By the time I convince the interviewer that I am indeed Jessica Pawlarczyk, the college student who applied for the job, I feel incredibly unconfident and anxious. The little voice in my head tells me that I am already an underdog and must work even harder to impress my future boss. I consciously sit up straighter, talk in a slightly lower voice, and make sure WHATVER I DO, not use the words “like” or “um.”
Besides acting the part during the interview I prep myself before I even walk into the room. Over time, I have come up with appearance rituals that help me age (or at least I think so). I wear extra makeup, keep my hair down and bangs swept back, wear practical flat shoes, and dress in a boring black suit that isn’t too trendy. Occasionally, I also don my reading glasses. Combined, I think all of these subtle rituals make me look “no-nonsense” and “mature” beyond my years.
If I do in fact land the job or internship, I think that I overcompensate in several different ways— mostly, I act overly serious and take my job way too seriously. I put pressure on myself to turn in perfect work and even skip my lunch hour in order to meet deadlines.
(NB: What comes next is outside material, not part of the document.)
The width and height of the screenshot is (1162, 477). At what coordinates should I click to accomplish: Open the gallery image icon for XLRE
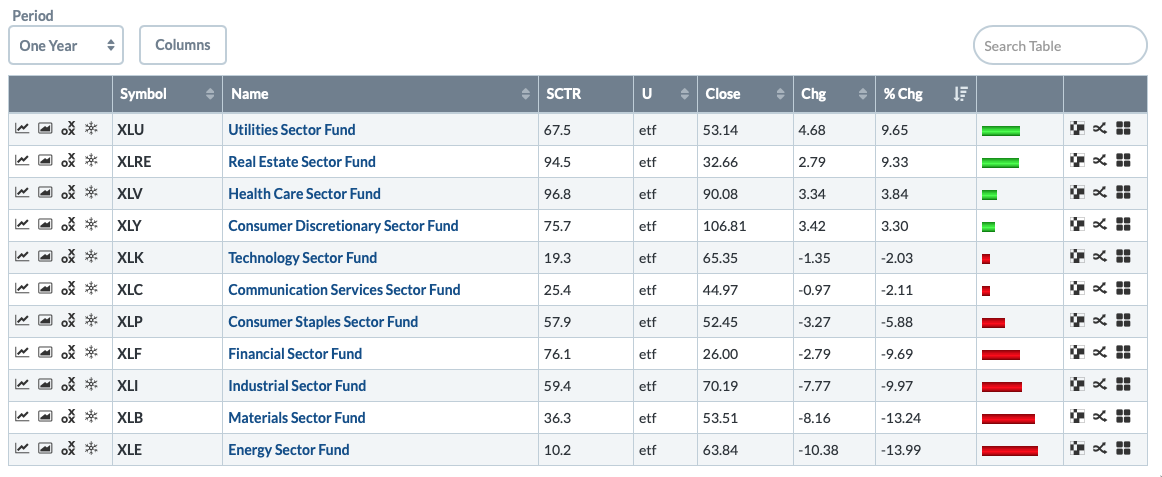pyautogui.click(x=45, y=161)
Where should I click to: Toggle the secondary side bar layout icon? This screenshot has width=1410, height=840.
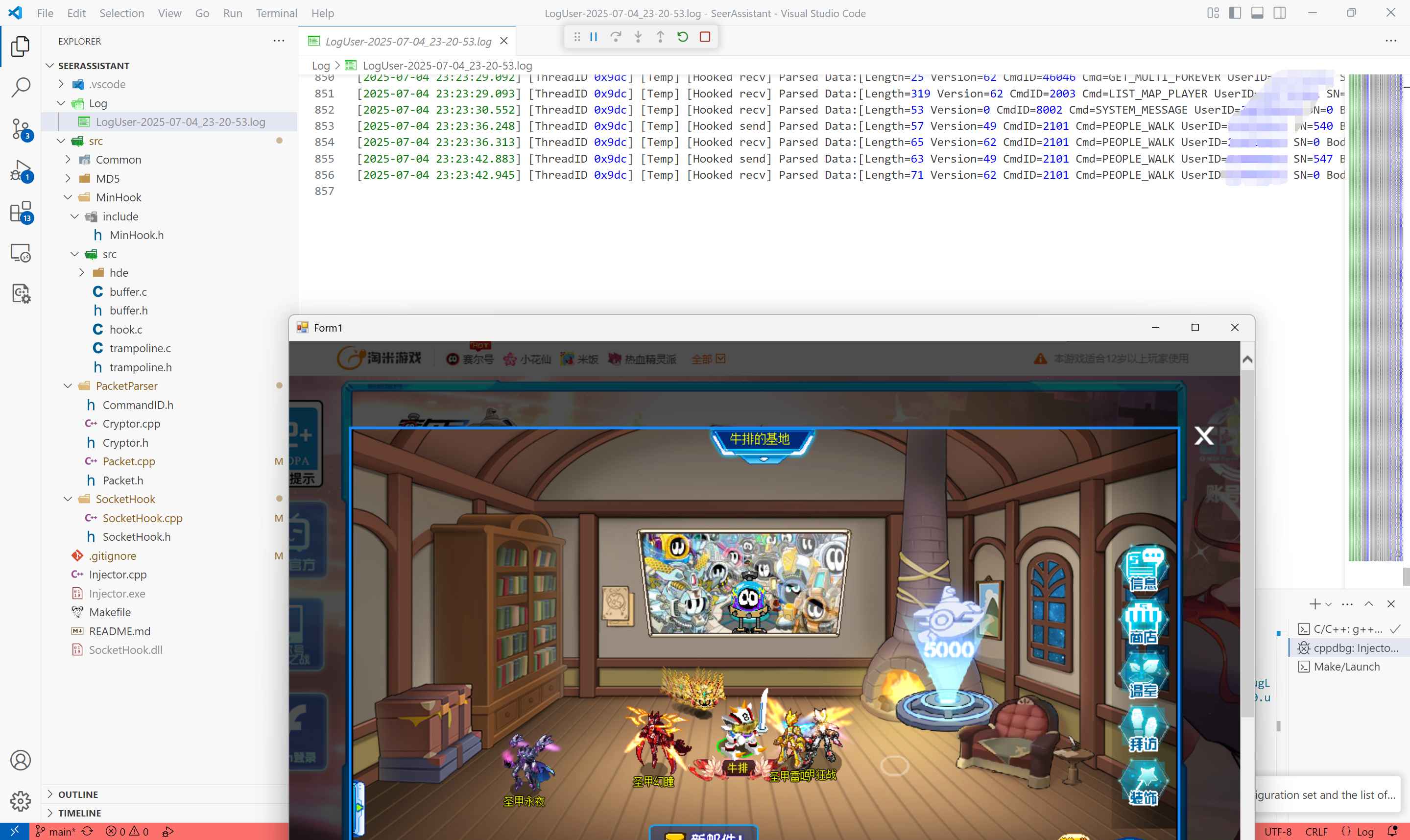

I often ask myself: Do young adults that look their age act like this too? Chances are the answer is no. I’ve brought up my babyface insecurities to friends, and not a single one has been able to identify with me… Probably because they all look at least 25-years-old.
Deep down I know that I shouldn’t let my youthful face shake my self-confidence. If anything, it is not my appearance that holds me back in the work world, but rather my negative approach to my unique situation. Like all adversities in life, my babyface can be “overcome” if you will, as long as I maintain the positive attitude that will foster confidence.
Obtaining a more positive outlook, however, won’t stop me from dreaming about my ultimate fantasy: premature facial wrinkles.